### Your goal
Find each line in the records below that contains the word "calendar", and copy it out.

(Entries taken from a collection)
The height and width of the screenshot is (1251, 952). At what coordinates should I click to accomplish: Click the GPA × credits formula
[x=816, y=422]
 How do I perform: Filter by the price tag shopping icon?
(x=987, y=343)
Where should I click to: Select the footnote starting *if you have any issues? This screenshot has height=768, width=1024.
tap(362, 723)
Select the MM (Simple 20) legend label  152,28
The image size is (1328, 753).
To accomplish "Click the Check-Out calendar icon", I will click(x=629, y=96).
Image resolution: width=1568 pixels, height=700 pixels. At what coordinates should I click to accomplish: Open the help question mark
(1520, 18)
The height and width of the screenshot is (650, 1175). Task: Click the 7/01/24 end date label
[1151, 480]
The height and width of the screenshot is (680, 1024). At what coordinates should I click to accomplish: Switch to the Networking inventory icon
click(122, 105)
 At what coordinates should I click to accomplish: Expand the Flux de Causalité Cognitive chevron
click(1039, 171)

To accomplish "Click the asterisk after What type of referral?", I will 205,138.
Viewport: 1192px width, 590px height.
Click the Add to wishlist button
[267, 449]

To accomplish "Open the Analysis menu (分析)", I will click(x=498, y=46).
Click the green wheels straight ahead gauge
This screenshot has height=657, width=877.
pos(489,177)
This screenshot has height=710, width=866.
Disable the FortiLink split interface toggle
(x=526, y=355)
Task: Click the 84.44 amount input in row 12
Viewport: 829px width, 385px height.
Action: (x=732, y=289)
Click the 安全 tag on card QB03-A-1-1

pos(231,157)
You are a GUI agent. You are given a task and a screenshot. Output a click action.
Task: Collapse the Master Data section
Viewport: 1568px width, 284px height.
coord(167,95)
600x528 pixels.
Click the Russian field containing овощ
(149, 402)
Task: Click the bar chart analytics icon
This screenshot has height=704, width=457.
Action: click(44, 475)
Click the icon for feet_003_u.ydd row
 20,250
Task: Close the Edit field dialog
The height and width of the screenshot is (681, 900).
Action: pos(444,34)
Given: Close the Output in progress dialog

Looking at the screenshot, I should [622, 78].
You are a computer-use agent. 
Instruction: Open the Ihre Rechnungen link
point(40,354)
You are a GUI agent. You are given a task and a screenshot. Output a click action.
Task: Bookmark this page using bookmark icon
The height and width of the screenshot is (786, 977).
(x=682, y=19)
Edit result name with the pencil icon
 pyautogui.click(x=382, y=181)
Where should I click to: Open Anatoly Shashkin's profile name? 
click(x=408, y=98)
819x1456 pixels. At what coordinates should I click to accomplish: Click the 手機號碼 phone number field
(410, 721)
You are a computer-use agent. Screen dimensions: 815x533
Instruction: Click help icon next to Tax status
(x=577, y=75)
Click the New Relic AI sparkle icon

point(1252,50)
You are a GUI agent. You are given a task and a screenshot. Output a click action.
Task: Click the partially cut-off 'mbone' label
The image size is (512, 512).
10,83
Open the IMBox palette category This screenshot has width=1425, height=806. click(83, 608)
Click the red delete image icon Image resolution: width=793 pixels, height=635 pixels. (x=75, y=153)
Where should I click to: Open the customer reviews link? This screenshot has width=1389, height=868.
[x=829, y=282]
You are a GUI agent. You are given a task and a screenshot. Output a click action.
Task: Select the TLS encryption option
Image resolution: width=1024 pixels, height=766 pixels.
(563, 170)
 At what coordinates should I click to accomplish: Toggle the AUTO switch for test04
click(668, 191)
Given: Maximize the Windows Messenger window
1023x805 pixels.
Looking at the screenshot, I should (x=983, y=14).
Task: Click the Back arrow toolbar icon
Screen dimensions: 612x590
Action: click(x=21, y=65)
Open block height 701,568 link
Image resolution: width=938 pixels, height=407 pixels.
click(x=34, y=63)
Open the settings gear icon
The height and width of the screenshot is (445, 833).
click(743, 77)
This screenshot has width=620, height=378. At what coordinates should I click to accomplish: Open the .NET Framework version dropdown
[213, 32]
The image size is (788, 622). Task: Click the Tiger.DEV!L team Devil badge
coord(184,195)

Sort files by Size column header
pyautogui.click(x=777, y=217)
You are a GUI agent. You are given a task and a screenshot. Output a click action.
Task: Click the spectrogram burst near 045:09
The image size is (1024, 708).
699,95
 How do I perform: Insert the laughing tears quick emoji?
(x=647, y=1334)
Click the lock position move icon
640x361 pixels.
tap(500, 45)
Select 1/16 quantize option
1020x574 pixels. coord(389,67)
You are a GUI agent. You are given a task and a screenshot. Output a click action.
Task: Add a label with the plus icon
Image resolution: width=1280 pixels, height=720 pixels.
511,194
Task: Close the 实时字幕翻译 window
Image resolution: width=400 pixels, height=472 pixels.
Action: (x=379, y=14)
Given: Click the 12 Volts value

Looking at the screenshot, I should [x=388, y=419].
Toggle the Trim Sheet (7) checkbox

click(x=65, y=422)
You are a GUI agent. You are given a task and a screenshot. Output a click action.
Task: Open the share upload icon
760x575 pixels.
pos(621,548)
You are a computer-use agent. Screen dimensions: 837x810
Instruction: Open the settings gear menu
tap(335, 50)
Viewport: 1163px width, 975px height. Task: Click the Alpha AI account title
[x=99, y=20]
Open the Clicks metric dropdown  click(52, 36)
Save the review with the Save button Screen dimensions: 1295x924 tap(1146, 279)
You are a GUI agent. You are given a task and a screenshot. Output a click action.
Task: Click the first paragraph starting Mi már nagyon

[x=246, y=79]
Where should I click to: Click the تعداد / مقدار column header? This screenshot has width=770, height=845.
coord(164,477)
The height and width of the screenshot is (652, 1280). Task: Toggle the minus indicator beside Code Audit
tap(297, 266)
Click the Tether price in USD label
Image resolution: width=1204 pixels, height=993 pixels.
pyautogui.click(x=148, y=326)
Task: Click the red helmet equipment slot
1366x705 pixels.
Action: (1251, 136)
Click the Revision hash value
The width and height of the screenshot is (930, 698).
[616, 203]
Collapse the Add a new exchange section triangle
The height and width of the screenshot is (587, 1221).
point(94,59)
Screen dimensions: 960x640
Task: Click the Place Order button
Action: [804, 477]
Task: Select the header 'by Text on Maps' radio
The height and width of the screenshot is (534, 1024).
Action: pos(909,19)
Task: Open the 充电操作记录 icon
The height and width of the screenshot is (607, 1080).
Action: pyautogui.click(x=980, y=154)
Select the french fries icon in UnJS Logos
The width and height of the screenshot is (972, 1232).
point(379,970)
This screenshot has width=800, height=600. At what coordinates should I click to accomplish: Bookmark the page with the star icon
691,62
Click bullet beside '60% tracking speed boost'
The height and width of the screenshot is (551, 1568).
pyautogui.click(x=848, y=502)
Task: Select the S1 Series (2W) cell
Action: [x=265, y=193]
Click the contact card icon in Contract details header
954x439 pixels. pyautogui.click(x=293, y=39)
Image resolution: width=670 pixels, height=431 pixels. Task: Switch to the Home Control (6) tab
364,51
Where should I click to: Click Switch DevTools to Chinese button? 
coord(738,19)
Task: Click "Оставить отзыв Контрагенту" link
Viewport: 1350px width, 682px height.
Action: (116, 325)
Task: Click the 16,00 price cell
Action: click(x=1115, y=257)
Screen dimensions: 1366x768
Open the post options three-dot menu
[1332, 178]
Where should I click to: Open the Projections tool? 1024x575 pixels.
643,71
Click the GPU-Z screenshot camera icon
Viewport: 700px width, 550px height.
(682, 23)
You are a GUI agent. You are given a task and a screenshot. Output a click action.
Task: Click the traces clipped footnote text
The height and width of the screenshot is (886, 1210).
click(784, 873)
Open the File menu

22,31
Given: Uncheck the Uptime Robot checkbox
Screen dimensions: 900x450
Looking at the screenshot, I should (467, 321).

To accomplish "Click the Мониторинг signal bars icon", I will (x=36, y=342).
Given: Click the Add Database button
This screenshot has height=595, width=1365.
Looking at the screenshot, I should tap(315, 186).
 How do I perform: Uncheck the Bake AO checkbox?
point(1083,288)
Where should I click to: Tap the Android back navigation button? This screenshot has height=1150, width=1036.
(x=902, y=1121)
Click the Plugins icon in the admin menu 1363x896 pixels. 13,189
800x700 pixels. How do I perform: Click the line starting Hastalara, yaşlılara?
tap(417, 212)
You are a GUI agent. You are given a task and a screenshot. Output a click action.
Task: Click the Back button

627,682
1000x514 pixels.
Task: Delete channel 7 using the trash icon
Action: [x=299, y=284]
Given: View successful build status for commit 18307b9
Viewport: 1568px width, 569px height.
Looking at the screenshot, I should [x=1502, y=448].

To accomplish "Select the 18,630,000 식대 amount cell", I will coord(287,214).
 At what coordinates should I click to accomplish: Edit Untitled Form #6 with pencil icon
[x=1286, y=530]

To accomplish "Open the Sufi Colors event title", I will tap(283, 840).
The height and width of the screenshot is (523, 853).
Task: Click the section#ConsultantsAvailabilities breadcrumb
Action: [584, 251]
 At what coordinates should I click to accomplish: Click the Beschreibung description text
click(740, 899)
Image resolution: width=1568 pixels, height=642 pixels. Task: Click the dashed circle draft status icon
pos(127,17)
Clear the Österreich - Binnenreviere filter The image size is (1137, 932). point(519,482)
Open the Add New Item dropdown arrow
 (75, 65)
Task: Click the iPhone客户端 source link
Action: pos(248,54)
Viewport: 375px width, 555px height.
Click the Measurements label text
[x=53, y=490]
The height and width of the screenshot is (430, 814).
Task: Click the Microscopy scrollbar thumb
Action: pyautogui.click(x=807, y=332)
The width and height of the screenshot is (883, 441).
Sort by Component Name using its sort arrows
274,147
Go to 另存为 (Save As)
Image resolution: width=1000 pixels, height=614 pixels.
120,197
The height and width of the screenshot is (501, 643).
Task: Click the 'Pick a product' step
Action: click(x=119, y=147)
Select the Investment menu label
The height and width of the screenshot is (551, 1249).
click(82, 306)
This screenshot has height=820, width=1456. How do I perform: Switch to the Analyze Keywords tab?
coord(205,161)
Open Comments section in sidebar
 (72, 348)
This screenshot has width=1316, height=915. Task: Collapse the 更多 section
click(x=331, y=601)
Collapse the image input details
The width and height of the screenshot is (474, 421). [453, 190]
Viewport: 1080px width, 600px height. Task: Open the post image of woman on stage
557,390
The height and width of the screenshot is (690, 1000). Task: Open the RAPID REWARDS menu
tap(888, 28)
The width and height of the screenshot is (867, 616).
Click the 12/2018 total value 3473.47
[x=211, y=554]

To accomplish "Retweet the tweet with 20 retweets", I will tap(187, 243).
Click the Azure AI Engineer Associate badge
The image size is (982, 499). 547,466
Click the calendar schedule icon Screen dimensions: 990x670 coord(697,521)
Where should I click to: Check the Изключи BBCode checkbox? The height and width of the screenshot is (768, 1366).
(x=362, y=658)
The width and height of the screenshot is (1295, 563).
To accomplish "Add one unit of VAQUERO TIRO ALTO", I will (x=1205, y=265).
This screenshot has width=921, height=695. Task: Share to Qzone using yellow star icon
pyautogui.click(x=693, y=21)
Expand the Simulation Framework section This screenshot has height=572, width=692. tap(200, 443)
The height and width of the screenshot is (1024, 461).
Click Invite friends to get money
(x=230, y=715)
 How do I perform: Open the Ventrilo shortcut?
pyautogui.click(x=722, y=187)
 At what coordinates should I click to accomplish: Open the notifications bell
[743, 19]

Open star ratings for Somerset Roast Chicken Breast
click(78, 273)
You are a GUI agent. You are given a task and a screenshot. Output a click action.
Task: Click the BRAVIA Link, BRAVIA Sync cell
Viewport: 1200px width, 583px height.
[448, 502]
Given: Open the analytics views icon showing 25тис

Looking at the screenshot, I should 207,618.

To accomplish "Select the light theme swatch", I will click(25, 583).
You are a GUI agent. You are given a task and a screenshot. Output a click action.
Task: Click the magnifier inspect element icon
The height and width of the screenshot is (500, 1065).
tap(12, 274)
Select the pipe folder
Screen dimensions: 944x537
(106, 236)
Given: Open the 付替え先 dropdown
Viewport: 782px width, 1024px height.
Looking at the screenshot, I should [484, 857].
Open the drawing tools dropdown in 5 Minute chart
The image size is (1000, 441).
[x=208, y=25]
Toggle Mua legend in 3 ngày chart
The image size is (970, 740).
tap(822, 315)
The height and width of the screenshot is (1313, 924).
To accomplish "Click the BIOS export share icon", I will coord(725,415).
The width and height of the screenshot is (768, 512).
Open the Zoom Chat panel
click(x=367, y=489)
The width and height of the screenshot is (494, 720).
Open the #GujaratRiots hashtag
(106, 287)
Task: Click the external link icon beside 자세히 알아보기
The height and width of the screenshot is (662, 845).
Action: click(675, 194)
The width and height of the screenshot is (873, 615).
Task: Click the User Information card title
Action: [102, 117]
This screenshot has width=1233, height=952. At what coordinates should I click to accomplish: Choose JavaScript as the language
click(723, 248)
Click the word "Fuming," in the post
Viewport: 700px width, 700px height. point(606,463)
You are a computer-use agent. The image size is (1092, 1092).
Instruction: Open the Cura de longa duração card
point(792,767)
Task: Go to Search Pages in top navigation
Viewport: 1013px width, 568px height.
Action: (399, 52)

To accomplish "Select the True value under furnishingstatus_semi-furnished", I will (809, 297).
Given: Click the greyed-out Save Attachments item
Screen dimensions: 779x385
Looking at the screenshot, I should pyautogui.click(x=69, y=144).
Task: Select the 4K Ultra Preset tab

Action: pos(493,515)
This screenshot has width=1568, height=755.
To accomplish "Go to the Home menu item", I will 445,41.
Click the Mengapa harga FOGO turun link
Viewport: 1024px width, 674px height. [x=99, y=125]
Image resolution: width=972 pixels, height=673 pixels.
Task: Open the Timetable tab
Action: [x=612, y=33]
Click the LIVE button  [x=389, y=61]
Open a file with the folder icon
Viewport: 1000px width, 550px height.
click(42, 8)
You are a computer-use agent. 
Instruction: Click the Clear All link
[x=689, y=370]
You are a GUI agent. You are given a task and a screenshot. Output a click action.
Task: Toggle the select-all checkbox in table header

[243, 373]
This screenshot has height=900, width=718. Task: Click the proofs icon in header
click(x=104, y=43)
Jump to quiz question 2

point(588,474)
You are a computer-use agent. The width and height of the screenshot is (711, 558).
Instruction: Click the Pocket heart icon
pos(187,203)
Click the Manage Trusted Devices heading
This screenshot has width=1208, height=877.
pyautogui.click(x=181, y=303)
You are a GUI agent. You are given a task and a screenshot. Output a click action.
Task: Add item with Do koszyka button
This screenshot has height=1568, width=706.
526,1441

### Task solution
To accomplish "Click the Check-Out calendar icon", I will click(x=629, y=96).
Click the calendar schedule icon Screen dimensions: 990x670 coord(697,521)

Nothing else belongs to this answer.